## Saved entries
■ ■ ■ ■

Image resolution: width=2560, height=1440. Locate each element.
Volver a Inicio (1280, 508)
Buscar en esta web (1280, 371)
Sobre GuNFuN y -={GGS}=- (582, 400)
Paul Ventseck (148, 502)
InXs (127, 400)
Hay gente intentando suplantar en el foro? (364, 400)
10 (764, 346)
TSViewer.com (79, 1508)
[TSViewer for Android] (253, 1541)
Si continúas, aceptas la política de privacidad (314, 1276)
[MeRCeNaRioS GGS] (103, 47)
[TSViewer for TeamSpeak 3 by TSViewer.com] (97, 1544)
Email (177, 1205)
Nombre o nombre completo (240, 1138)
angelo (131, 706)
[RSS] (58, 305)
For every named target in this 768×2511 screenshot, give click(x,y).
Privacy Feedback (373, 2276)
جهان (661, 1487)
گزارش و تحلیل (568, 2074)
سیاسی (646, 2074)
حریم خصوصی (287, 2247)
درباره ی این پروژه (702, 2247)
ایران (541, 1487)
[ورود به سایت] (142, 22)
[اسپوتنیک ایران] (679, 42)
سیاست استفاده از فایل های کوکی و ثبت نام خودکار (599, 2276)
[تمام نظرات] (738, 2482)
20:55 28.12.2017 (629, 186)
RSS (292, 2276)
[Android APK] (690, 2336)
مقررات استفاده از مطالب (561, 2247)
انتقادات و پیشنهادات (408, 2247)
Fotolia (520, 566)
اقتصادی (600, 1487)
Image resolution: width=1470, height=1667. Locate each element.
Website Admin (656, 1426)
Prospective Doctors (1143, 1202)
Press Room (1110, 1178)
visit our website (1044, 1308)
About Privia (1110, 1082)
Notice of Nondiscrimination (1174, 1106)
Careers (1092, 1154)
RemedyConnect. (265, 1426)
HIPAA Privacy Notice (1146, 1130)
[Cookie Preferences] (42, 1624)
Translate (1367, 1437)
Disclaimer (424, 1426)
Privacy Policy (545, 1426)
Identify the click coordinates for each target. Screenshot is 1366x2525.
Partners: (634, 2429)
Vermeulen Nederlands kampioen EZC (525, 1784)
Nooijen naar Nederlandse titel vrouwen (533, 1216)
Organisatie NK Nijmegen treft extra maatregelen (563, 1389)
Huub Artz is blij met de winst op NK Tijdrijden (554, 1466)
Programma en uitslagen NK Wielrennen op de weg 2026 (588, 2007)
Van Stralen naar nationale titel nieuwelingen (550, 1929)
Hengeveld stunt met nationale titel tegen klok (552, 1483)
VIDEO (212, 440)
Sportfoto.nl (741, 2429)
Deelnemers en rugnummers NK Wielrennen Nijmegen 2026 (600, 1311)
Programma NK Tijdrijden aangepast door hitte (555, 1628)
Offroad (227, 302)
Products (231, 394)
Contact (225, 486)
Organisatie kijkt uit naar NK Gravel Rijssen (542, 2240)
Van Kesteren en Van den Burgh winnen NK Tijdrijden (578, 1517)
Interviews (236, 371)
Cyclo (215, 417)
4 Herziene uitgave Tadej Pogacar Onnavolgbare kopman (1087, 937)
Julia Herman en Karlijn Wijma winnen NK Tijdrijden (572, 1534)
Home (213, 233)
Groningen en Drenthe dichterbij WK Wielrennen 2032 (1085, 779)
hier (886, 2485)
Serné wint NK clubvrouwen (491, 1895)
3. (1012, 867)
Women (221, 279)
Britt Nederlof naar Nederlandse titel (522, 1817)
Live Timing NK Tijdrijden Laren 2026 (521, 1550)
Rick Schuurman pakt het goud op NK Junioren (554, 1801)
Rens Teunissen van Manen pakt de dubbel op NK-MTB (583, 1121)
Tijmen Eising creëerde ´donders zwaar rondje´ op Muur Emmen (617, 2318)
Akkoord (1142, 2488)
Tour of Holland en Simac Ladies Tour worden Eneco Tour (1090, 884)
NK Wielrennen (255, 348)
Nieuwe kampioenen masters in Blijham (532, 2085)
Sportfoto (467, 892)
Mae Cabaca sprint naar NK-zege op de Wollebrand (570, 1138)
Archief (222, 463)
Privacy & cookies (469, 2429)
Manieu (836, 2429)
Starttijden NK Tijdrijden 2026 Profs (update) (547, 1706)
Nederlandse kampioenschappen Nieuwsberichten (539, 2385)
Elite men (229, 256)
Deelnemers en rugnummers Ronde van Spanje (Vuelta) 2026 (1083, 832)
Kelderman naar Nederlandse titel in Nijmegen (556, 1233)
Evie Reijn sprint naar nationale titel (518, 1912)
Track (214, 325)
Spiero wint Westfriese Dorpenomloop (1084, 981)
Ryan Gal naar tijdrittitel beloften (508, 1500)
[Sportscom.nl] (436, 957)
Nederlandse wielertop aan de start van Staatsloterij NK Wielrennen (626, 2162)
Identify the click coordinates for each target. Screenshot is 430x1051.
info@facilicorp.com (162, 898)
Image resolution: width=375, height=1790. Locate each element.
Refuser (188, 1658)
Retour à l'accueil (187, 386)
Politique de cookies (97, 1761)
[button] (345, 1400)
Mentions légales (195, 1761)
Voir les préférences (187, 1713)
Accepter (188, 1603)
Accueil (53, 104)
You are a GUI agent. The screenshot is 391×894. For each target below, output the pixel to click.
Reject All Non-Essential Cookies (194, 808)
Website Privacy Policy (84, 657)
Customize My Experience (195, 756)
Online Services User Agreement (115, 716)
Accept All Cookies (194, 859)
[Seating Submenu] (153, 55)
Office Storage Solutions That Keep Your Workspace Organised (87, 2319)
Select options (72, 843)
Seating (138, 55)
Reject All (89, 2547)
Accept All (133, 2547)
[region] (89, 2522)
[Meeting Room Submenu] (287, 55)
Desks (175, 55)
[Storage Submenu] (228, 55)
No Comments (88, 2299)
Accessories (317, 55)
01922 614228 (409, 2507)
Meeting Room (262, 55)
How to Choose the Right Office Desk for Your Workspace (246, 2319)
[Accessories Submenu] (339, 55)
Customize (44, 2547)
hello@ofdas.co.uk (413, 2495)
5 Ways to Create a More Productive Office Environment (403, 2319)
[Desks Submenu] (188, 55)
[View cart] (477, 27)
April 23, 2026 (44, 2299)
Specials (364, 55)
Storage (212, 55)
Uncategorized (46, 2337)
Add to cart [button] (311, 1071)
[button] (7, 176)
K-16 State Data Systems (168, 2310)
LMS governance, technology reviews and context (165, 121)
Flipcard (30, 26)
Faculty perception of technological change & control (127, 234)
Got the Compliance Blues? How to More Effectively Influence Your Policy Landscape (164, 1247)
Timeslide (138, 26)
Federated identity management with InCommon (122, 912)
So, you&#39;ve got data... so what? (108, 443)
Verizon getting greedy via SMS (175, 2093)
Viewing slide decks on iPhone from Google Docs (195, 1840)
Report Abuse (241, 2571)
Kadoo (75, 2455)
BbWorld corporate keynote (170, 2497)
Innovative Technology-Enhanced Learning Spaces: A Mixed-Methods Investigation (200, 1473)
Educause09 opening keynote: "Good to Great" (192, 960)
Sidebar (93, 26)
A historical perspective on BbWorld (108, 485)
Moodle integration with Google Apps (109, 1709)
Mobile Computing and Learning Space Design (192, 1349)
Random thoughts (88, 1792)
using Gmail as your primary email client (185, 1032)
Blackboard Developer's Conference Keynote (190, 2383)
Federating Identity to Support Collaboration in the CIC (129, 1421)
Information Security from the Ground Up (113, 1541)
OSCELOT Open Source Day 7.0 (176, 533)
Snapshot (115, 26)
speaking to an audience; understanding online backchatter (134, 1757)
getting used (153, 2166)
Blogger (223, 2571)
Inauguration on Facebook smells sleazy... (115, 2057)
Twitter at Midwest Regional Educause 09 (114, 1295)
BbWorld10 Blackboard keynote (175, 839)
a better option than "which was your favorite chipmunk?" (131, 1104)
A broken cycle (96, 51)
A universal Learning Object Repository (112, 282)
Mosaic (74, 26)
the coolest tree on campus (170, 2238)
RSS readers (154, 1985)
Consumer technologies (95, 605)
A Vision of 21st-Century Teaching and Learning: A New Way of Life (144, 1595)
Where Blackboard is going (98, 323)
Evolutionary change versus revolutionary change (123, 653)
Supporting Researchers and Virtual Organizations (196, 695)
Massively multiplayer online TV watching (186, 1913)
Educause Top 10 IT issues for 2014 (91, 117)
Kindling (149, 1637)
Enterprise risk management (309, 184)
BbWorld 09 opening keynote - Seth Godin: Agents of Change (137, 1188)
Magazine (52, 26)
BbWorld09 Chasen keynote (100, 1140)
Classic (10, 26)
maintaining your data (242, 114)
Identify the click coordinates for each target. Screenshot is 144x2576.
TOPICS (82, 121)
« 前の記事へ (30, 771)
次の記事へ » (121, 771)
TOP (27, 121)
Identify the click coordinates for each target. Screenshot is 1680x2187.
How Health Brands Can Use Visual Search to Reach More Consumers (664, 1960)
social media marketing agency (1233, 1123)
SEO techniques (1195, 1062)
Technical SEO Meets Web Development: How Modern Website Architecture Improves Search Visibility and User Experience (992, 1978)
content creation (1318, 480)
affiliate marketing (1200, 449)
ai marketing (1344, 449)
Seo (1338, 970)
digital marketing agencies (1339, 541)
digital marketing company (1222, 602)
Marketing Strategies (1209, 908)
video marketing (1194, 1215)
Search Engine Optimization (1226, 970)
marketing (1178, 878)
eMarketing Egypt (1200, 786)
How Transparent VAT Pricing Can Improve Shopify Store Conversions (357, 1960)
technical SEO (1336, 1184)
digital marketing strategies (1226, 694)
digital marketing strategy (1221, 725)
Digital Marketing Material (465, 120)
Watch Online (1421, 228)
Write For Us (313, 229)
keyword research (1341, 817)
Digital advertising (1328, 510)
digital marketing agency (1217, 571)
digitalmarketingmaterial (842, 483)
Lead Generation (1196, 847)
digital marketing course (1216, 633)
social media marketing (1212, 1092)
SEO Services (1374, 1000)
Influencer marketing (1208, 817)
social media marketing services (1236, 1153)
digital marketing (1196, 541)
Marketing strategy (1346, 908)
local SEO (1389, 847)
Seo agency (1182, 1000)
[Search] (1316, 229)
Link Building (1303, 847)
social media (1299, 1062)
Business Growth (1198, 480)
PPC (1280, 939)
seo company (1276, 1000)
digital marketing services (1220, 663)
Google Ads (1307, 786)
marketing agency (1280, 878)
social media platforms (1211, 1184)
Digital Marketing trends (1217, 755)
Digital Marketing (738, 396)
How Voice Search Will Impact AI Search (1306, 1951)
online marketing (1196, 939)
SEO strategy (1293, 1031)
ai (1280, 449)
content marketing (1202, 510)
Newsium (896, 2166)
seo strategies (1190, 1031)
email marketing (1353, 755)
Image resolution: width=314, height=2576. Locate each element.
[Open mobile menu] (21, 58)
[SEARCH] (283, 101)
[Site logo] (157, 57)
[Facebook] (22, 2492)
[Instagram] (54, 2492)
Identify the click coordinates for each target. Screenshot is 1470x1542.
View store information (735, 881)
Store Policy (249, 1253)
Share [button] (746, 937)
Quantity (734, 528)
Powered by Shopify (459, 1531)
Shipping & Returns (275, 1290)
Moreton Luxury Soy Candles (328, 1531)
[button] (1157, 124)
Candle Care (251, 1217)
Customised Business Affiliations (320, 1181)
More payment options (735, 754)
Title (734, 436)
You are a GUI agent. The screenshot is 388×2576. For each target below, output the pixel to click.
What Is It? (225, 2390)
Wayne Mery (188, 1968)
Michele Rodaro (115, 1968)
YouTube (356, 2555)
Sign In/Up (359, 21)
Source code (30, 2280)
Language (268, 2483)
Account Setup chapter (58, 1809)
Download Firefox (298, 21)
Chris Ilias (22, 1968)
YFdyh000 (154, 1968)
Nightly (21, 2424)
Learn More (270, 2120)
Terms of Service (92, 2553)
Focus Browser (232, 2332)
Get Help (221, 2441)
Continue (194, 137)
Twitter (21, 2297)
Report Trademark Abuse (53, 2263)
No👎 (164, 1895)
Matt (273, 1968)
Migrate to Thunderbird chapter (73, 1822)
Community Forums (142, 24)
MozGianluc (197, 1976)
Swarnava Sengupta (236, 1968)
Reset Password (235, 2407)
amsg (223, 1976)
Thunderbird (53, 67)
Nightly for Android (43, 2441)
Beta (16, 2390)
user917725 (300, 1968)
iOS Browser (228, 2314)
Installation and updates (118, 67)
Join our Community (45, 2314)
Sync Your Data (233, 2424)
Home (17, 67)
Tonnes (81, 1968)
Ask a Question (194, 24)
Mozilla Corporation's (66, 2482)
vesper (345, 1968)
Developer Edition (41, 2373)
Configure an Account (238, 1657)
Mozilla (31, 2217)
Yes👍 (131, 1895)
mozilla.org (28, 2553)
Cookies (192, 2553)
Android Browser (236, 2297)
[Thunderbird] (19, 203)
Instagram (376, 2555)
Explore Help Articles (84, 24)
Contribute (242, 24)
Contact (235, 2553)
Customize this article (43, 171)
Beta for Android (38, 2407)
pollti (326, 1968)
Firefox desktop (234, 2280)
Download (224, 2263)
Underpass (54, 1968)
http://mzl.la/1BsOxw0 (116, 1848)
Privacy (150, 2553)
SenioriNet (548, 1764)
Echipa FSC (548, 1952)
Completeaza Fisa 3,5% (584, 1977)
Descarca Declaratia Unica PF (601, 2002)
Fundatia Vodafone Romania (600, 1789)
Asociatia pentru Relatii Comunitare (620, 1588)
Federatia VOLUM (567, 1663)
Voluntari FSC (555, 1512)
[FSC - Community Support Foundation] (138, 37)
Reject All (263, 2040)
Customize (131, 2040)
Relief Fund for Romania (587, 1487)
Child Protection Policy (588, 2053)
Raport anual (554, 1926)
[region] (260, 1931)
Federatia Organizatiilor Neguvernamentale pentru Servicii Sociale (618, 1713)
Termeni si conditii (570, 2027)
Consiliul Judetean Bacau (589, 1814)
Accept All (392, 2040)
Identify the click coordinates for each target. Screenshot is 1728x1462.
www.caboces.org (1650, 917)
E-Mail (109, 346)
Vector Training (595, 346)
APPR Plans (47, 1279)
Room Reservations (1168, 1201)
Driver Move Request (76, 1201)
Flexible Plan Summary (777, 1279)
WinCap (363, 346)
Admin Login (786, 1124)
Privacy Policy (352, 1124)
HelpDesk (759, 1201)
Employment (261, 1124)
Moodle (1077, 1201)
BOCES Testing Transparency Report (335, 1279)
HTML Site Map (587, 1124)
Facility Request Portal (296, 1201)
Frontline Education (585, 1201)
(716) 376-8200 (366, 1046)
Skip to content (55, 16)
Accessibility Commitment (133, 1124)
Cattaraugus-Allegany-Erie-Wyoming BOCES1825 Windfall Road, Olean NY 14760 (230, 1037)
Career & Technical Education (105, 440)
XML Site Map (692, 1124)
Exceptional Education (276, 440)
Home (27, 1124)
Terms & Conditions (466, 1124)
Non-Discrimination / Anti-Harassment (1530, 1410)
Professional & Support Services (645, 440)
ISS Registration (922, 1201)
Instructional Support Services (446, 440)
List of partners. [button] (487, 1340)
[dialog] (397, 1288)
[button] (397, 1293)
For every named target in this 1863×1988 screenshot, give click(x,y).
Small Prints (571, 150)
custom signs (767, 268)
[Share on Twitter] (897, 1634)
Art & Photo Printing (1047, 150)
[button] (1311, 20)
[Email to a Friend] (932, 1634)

■ ■ ■ ■

## What the task asks
Please count the lines in the records that contain "Source" and reply with the count alone.

## Response to this task
2